In the end, fraud was never proved even though the GWU alluded otherwise, and the improved retirement offers to the shipyard workers satisfied the GWU (offers improved after Tony Zarb insisted on the Fairmount inquiry). If Fairmount had been the last straw for an incompetent management at the shipyards, the Nationalist government never took any flak for having installed the directors there.
It wasn’t just government’s eagerness at paying off the workers that spelt the end of the docks. The workers themselves failed to heed any warning from the GWU itself, with Tony Zarb unsuccessfully exhorting shipyard workers not to accept government’s early retirement schemes before they know who the buyer for the shipyards will be, and what their future in the privatised shipyards would be.

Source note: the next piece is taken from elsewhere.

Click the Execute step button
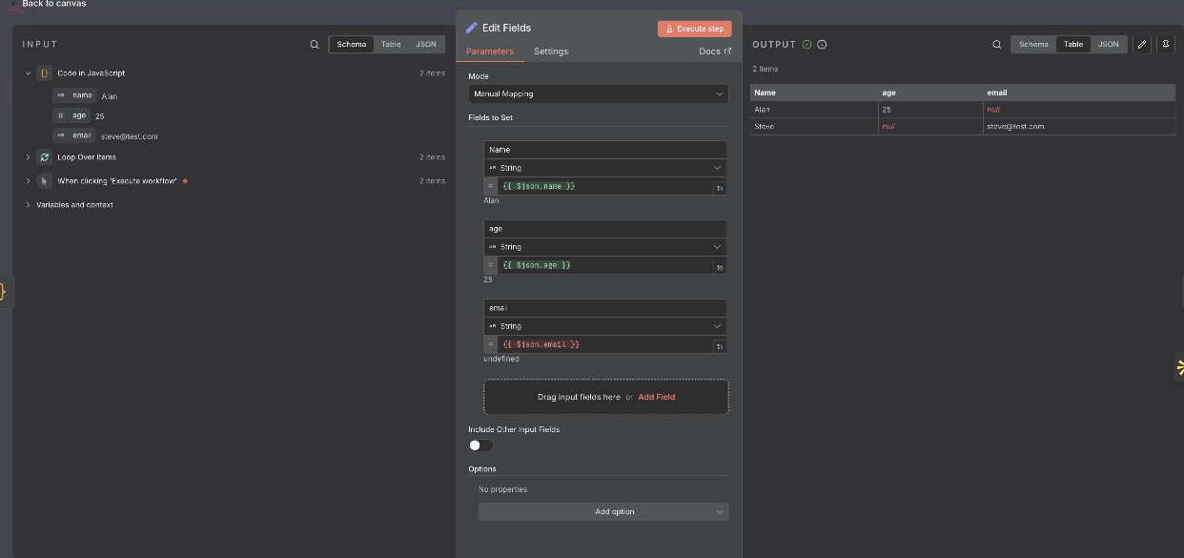The width and height of the screenshot is (1184, 558). [693, 29]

The finance ministry claimed that without downsizing, the shipyards would not be an attractive buy to anyone. The writing was on the wall for everybody to see. Labour had long departed from the socialist fortress the shipyards represented. With the burly Tony Zarb and Sammy Meilaq leading the union down in Bormla, this was anathema to the new voters that the PL needed to attract if it wanted to be electable.
In the end, Gonzi opened his tax suitcase and made an offer that nobody could refuse. Almost every single worker at the 1,600-man dockyards took the payout. It took 20 years, and definitely anything close to a billion euros, to sell it off.